** start Task input **
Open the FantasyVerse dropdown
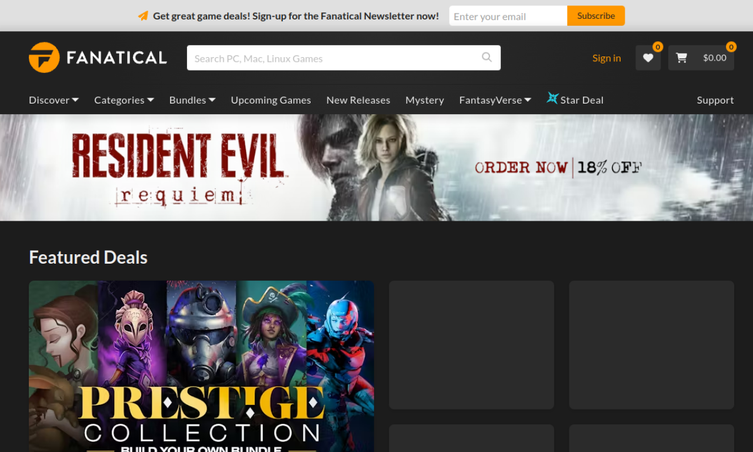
** end Task input **
** start Task input **
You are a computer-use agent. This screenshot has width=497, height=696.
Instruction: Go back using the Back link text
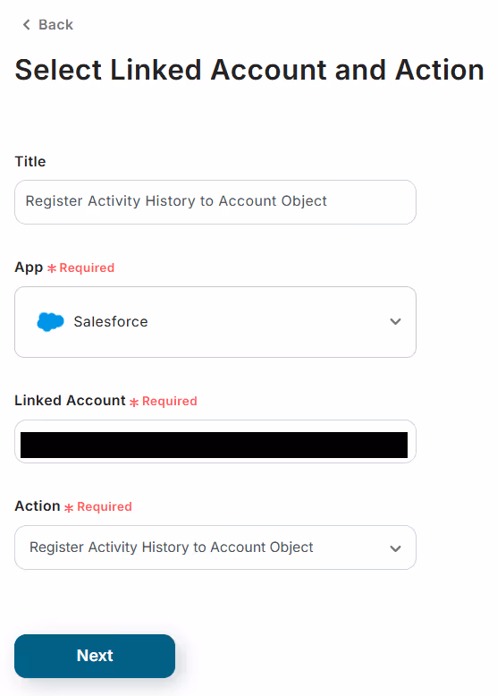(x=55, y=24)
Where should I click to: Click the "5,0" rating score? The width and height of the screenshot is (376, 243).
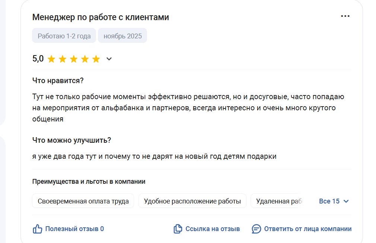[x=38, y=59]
** end Task input **
**Work to do**. Turn the part of the data that opens with the line containing "You are a computer-use" and closes with the line containing "[x=38, y=59]" into a Markdown table with the columns Row and Line, skipping blank lines and leaving the pictures out of the answer.

**Answer to the task**.
| Row | Line |
|---|---|
| 1 | You are a computer-use agent. This screenshot has width=497, height=696. |
| 2 | Instruction: Go back using the Back link text |
| 3 | (x=55, y=24) |
| 4 | Where should I click to: Click the "5,0" rating score? The width and height of the screenshot is (376, 243). |
| 5 | [x=38, y=59] |